Der neueste Online-Trend


Social Commerce Angebote lösen "traditionellen" Online-Handel ab.

Mit Smatch.com macht OTTO Ende 2007 den Einstieg in den Social Commerce. Smatch.com, eines von vielen neuen Angeboten, die den Community-Gedanken beim Einkaufen in den Vordergrund stellen und zahlreiche Web 2.0 Features wie Style-Finder, Listenerstellung und -bewertung nutzen. Das besondere ist, dass es für Mode und Lifestyle in dieser Form kein Angebot im deutschen Markt gab. Und das obwohl gerade in diesem Segment der Empfehlungscharakter - die Haupteigenschaft des Social Commerce - einen sehr hohen Stellenwert einnimmt.

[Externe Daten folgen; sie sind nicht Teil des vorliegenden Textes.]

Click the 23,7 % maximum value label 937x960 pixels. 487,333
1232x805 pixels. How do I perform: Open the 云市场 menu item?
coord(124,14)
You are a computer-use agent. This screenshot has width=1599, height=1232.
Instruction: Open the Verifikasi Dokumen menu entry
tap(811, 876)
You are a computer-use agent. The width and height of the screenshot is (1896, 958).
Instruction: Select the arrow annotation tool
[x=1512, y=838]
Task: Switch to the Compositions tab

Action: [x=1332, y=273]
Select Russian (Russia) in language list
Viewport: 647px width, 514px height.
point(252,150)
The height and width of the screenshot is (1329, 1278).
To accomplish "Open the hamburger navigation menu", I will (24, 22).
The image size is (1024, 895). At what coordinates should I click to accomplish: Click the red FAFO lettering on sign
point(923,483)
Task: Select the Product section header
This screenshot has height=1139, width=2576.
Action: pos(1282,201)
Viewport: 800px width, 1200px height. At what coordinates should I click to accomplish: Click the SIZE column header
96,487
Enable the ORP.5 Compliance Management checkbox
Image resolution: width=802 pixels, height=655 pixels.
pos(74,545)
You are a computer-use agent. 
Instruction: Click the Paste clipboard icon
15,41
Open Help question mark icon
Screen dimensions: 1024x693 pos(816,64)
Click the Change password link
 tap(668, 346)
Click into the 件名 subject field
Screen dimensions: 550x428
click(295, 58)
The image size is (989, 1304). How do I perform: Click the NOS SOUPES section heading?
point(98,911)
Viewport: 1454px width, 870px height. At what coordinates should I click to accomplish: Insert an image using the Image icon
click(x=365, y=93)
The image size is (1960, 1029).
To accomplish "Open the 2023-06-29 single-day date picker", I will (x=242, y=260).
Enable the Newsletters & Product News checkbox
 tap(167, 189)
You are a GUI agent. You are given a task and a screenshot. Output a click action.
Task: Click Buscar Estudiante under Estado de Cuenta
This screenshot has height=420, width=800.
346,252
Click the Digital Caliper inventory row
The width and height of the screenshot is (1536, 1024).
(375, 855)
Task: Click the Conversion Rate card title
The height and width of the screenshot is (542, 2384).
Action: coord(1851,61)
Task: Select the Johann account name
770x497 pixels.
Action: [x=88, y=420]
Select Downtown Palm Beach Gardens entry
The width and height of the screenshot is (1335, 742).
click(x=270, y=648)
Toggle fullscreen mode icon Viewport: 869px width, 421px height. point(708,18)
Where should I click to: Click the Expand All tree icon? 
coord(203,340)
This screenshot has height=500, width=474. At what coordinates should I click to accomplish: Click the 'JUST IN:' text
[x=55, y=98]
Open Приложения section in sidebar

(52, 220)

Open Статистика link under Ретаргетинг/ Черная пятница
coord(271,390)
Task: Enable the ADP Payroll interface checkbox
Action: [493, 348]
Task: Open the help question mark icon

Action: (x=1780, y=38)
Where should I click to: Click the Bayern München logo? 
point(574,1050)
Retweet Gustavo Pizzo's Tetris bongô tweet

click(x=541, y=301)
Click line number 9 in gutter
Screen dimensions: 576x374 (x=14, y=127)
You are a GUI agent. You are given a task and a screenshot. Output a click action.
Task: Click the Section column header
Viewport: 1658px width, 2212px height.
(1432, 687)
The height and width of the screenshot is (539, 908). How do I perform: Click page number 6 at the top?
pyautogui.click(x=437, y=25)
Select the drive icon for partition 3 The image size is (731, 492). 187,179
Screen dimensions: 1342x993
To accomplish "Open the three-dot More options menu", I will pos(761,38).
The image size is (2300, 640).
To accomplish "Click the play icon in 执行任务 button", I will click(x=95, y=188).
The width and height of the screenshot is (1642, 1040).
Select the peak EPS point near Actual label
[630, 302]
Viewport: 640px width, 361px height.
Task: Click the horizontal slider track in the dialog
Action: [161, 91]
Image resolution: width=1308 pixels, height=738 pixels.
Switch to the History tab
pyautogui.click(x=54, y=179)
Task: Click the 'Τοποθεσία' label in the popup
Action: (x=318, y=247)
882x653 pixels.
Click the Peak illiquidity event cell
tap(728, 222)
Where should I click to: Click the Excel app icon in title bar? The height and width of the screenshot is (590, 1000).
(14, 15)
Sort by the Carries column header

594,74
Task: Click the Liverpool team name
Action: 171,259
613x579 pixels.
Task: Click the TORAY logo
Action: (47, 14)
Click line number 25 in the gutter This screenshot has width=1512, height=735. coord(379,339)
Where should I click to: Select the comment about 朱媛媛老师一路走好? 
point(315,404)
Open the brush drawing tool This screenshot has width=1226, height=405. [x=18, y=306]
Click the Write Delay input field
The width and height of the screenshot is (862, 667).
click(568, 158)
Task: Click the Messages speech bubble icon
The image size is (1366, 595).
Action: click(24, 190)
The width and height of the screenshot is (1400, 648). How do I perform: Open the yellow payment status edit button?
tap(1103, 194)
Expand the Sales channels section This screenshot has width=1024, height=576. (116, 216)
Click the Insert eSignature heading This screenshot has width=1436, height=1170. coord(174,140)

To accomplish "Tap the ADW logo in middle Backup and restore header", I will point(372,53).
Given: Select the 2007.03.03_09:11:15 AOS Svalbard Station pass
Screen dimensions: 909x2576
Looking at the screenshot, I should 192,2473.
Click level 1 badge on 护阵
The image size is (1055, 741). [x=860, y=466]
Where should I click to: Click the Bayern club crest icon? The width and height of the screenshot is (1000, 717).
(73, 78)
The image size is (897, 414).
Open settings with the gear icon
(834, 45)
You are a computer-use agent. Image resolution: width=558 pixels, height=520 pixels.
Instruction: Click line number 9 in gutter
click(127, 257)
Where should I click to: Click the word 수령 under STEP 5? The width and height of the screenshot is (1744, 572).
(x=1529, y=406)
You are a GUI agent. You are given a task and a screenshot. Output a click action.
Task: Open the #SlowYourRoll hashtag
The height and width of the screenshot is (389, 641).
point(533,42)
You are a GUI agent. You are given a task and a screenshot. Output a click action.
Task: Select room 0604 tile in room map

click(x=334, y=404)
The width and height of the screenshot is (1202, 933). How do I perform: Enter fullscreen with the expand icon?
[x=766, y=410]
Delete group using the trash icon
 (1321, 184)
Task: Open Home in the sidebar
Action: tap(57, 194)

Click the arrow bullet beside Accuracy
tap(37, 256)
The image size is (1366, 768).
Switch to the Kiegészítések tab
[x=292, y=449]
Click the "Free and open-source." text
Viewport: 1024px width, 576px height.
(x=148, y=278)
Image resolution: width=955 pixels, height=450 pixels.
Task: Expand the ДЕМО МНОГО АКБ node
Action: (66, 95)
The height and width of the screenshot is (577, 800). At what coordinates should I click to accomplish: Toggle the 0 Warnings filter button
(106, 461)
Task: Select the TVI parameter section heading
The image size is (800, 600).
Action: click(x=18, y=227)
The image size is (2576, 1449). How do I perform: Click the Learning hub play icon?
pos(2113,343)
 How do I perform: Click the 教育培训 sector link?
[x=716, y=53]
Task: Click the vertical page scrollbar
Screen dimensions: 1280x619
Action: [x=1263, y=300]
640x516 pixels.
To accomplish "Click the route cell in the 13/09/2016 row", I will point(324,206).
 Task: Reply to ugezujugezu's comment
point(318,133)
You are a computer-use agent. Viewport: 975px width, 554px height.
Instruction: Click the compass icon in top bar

Die Navigation auf smatch.com lässt sich grob in zwei Bereiche aufteilen. Auf der Startseite links bietet smatch.com dem Nutzer einen "rationalen" Einstieg über Suchfilter, die eine Eingrenzung nach Kategorien, Preis oder Markenauswahl erlauben. Auf der rechten Seite erfolgt die emotionale Ansprache: Der Community-Ansatz inklusive der Produktempfehlungen und -bewertungen wird unterstützt durch die Drag and Drop Funktion mit der im Handumdrehen eigene Produktlisten erstellt werden können. Diese können sodann von anderen Mitgliedern der Community bewertet werden oder dienen anderen dazu, sich Anregungen und Inspiration zu verschaffen.
 Social Commerce Angebote wie smatch.com erwachsen mittelfristig zu einer ernsthafen Konkurrenz zum klassichen Online Handel, da sich Verbraucher nicht mehr nur auf Herstellerinformationen verlassen. Nicht mehr die Shops oder Betreiber stehen im Vordergrund, sondern die Produkte selbst, die durch Empfehlungen und Bewertungen anderer Konsumenten zusätzlich angereichert werden.